Research Track "AI-Based Quality, Testing, and Security"

PhD Candidate: Leonhard Applis
Track leader: Annibale Panichella

Over the past few years, the software engineering research community has booked substantial progress in reformulating many software engineering processes as search-based problems.

In particular, testing can be considered as a search for a set of test cases that together meet a given adequacy criterion, such as line coverage. The search can start from randomly generated test inputs. These can then be combined in such ways that the chances of increasing the coverage become higher and higher. This, then, gives rise to the application of evolutionary algorithms for the purpose of software testing. A well known research tool that reflects the state of the art is evosuite.org, to which TU Delft has contributed as well.

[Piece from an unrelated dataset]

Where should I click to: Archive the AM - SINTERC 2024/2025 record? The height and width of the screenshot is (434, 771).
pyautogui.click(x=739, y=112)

In the context of AFR, search-based testing techniques offer unique opportunities to further advance automated testing approaches within ING. In particular, in this track we seek to lift search-based test generation techniques from the unit to the integration and system test levels. Furthermore, we will explore how search-based techniques can be used for the purpose of security testing, bringing more intelligence, for example, to the current state of the art in fuzzing and penetration testing.

Selected publications

  • Leonhard Applis, Ruben Marang, Annibale Panichella (2023). Searching for Quality: Genetic Algorithms and Metamorphic Testing for Software Engineering ML. The Genetic and Evolutionary Computation Conference (GECCO 2023) (preprint).

  • Leonhard Applis, Annibale Panichella (2023). HasBugs - Handpicked Haskell Bugs. Mining Software Repositories (MSR) (preprint).

  • Matthías Páll Gissurarson, Leonhard Applis, Annibale Panichella, Arie van Deursen, David Sands (2022). PropR: Property-Based Automatic Program Repair. The 44th IEEE/ACM International Conference on Software Engineering (ICSE 2022) (preprint).

  • Leonhard Applis, Annibale Panichella, Arie van Deursen (2021). Assessing Robustness of ML-Based Program Analysis Tools using Metamorphic Program Transformations. The 36th IEEE/ACM International Conference on Automated Software Engineering - New Ideas and Emerging Results (ASE-NIER 2021) (preprint).